2-1, c’est très bien. On laisse gentiment rentrer les Danois aux vestiaires avant d’ouvrir la pelouse au public, comme lors d’une dernière journée de championnat à Bollaert. Là, c’est surtout pour occuper les gosses pendant que les parents descendent des Diekirch à la buvette ou partagent leurs impressions avec les joueurs. Pour les journalistes qui n’ont pas eu la présence d’esprit d’en alpaguer un du haut de l’estrade, la séance de rattrapage est aisée. Honni dans la plupart des équipes professionnelles, l’exercice de l’interview post-match semble apprécié ici, avec la bénédiction des dirigeants. Un stadier, enfin un type avec une casquette et un badge illisible, joue les rabatteurs pour pousser les journalistes dans le club house. Là, un autre gars cherche à entrer en communication avec vous. Renseignement pris, c’est le président Théo Fellerich. Enchanté. « Je vais vous chercher Romain Ollé-Nicolle. » Arrivé le mois dernier en provenance de Clermont, le fils à Didier prend un ton qui contraste notoirement avec l’ambiance « bière et saucisson ». Dans un discours bien policé, celui qui vient de disputer le premier match de coupe d’Europe de sa carrière a eu « un bon feeling avec le coach avant de signer », est satisfait « des installations », s’intéresse « au projet du club de regagner le titre et la coupe », est venu acquérir « du temps de jeu ». Heureusement que ce soir, l’essentiel n’était pas les trois points… Bon, la reconquête du titre, d’accord, mais quand même... « J’ai senti que je ne pouvais pas percer à Clermont. J’avais quelques pistes en Ligue 2 ou en National mais bon... Le Luxembourg est frontalier avec pas mal de pays. Je n’ai que 22 ans, on ne sait jamais ce qui peut se passer. » Gare toutefois à ne pas finir en Jupiler League…
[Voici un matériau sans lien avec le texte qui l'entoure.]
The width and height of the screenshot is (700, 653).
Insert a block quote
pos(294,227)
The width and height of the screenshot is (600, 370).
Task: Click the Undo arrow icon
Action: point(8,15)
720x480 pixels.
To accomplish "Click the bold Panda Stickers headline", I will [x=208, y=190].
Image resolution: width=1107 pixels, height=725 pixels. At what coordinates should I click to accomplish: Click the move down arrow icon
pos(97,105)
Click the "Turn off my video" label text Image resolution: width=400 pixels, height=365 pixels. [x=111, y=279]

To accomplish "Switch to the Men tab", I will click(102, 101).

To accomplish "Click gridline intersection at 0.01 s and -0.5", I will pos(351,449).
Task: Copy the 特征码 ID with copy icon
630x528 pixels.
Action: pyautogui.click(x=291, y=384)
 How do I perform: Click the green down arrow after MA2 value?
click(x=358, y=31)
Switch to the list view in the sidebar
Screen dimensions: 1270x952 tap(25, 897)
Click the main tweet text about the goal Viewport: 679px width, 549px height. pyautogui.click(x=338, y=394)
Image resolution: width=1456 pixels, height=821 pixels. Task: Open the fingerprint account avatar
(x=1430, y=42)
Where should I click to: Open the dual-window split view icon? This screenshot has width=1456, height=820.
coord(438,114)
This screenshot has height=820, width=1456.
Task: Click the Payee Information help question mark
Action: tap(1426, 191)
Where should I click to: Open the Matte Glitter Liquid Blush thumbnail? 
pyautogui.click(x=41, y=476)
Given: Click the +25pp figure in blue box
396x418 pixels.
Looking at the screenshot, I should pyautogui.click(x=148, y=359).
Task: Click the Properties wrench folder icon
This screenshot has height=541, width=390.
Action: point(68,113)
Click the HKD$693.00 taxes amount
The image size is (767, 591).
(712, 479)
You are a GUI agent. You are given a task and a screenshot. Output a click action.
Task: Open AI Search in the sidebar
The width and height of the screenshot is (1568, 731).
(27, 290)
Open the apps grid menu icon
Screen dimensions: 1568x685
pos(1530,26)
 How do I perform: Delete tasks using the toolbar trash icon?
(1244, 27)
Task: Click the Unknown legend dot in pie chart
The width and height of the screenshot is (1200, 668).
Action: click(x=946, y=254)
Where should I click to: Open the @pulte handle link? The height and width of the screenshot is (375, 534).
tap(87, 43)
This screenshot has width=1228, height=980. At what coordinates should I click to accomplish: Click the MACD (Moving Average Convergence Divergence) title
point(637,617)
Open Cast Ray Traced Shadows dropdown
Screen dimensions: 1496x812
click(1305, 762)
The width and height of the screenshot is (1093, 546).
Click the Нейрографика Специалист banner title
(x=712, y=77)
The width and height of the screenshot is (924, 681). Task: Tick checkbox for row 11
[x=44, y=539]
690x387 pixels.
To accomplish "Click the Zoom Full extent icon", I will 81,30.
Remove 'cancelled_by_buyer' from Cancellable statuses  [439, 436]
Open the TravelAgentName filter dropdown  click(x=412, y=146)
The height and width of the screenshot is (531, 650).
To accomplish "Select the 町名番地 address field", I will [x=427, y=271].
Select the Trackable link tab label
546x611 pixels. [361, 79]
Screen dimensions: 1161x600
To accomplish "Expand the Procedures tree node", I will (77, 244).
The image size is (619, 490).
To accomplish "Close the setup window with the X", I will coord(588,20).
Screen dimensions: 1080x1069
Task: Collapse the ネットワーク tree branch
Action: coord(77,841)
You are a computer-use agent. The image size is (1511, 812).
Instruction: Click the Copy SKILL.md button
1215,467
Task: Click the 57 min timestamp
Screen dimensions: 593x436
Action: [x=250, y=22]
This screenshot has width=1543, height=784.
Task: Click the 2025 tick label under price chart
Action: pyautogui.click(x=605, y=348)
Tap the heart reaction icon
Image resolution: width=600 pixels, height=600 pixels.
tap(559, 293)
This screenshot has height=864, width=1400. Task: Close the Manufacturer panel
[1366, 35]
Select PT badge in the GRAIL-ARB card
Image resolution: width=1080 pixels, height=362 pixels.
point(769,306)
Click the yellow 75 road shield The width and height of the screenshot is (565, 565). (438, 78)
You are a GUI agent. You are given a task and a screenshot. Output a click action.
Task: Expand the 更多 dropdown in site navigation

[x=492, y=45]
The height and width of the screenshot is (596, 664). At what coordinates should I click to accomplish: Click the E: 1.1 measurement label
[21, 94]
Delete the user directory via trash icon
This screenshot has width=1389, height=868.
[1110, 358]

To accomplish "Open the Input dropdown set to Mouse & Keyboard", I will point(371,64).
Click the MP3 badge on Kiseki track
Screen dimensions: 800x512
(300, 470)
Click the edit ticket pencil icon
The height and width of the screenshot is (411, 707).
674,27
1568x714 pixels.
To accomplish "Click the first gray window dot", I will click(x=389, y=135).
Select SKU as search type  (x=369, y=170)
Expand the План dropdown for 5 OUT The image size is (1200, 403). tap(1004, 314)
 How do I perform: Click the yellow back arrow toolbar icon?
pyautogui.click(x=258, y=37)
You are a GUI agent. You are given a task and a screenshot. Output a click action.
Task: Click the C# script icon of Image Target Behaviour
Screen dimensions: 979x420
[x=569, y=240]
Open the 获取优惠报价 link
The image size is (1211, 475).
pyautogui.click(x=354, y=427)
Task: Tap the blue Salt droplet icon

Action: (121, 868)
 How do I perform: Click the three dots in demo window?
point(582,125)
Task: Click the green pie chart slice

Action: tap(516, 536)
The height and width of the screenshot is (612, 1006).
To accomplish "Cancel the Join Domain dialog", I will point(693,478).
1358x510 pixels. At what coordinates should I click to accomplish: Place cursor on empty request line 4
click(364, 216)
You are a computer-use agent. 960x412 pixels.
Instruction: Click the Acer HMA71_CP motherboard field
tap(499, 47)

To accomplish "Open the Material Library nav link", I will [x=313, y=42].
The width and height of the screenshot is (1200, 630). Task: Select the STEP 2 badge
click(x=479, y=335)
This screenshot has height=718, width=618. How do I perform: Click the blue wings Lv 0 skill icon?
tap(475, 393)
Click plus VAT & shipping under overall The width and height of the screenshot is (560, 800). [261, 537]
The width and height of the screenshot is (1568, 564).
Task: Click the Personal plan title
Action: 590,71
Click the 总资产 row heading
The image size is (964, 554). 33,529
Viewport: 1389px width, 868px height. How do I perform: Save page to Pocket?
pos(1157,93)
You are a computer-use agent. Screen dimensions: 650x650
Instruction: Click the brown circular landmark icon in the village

Le championnat belge, lui, il le connaît bien pour avoir passé trois ans à Genk. Après une saison en Chine, d’où il est revenu après une affaire de paris truqués, Jean-Philippe Caillet a décidé de revenir chez lui, en famille à Metz, de l’autre côté de la frontière. « Ici, c’est convivial », lâche simplement le nouveau patron de la défense dudelangeoise, clope et bière à la main à la sortie des vestiaires. Mais attention. « Je ne veux pas donner l’image du joueur en fin de carrière venu s’enterrer ou jouer en roue libre. Je crois l’avoir montré ce soir, non ? »

Le club house est désormais ouvert à tout le monde. A-t-il seulement été fermé ? S’il y a bien un endroit où la victoire sera fêtée, ce sera vraisemblablement là. A la buvette, comme une montée en DH. Plus bas, en ville, la soirée est gagnée par l’ennui et la monotonie. Des restaurants sans client et des serveurs prostrés offrent des décors de film pour Kaurismaki pendant que la jeunesse dudelangeoise se rassemble discrètement dans quelques bars. Ce soir, le F91 s’est imposé pour la première fois de son histoire à domicile en coupe d’Europe.